• Work instructions:
1/ In the text on measuring microorganisms with dry rehydratable film, how soon after exposure to air should the upper film be covered?
2/ Pick up the text on measuring microorganisms with dry rehydratable film right after its last sentence and keep it going.

• Text section:
====
In addition to the method of measuring microorganisms in liquid, such as milk, that has passed its expiration date using dry rehydratable film, there are other ways to measure microorganisms in the air or through direct and indirect contact. They are as follows.

  1. Measurement of microorganisms in the air for monitoring the environment: Drop a certain amount of distilled water into the lower dry rehydratable film. Fix it with a clip or tape to avoid contact with the hydrated part, and then cover the upper film after exposure to air within 15 minutes.

  2. Measurement of microorganisms through direct contact: Drop a certain amount of distilled water into the dry rehydratable film so that direct contact with the rehydratable film is possible with coins or fingers. Bring the upper film bonded with gel into contact with the surface to be tested.

  3. Measurement of microorganisms on the surface: Rub the surface to be tested with a cotton swab, in the case of handles and cell phones, with which direct contact with dry rehydratable film is impossible. Put the cotton swab in a sterilized beaker containing physiological saline and shake it. Drop 1 mL of the specimen into the lower film using an eye dropper. The cotton swab, eye dropper, and beaker should be sterilized before use.
====
• Given records:
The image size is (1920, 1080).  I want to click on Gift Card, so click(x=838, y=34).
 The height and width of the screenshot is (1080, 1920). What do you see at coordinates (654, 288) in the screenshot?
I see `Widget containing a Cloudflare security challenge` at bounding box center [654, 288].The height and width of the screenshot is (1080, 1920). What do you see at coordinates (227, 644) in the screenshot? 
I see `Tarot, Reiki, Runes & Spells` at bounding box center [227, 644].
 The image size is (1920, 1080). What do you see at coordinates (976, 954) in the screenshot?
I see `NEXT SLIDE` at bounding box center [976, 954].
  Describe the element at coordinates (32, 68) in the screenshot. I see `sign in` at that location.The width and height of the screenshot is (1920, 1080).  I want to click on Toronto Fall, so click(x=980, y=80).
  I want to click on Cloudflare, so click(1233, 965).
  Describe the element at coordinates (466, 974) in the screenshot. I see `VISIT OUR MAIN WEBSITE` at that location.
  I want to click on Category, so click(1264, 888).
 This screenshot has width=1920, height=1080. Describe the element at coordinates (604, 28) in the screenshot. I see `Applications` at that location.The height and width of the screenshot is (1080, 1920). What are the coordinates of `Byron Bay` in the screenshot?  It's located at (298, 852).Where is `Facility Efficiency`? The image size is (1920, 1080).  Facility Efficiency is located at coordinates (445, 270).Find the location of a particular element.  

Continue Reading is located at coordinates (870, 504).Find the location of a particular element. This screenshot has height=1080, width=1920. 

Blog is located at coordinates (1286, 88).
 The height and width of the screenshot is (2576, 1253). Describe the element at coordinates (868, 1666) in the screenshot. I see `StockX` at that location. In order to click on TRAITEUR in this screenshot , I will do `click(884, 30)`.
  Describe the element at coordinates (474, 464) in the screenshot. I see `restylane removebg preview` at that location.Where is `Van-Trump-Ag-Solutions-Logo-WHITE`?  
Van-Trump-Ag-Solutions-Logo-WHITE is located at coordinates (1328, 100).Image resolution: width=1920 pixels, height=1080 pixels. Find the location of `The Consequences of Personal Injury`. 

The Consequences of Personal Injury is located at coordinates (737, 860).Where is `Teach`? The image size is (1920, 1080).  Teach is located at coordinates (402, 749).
====
• Results for the exercise:
1/ Within 15 minutes.

2/
  4. Measurement of microorganisms in solid: Homogenize microorganisms in solid at low temperatures by adding sterile saline after cutting a certain amount using a sterile scissor and knife. Physiological saline is added to make a certain amount of test solution. In the case of butter or ice cream, prepare the test solution after dissolving it in hot water with a temperature <40°C.

After inoculating the specimen to be tested, cover it with the upper film and compress it. Cultivate it at room temperature for 24 to 48 hours and observe the number of colonies. Wash your hands after touching dry rehydratable film or if you come into contact with the specimen. Professional disposal services can be contracted for removal of biological waste such as inoculated Pertrifilm plates.

Pedagogical Implications

Students can learn that they can solve real-world problems using microbiology knowledge from textbooks and well-designed experiments. This is authentic scientific practice that the new science framework emphasizes (National Research Council, 2012). Students can freely generate new questions based on their previous findings and conduct new experiments to test those questions. In addition, when students face unexpected findings for various reasons, they can freely redesign their experiments doing them again, essentially trouble-shooting their experiments through problem solving. This is a student-driven activity. 3M Petrifilm enables teachers to more easily administer experimental activities in their science classes. It also enables students to more easily and actively conduct experiments. In this sense, 3M Petrifilm is a very promising tool for teaching microbiology and for student-driven activities.

Acknowledgments

The authors thank Kim Eun-ji, Kim Ju-seong, Seo Hyeong-whan, and Choi Ga-in, all of whom are 9th-grade students, for their participation in the R & E of Gifted Education Center at Kyungpook National University.

References

References
Gibson, H.L. & Chase, C. (2002). Longitudinal impact of an inquiry based science program on middle school students’ attitudes toward science. Science Education, 86, 693–705.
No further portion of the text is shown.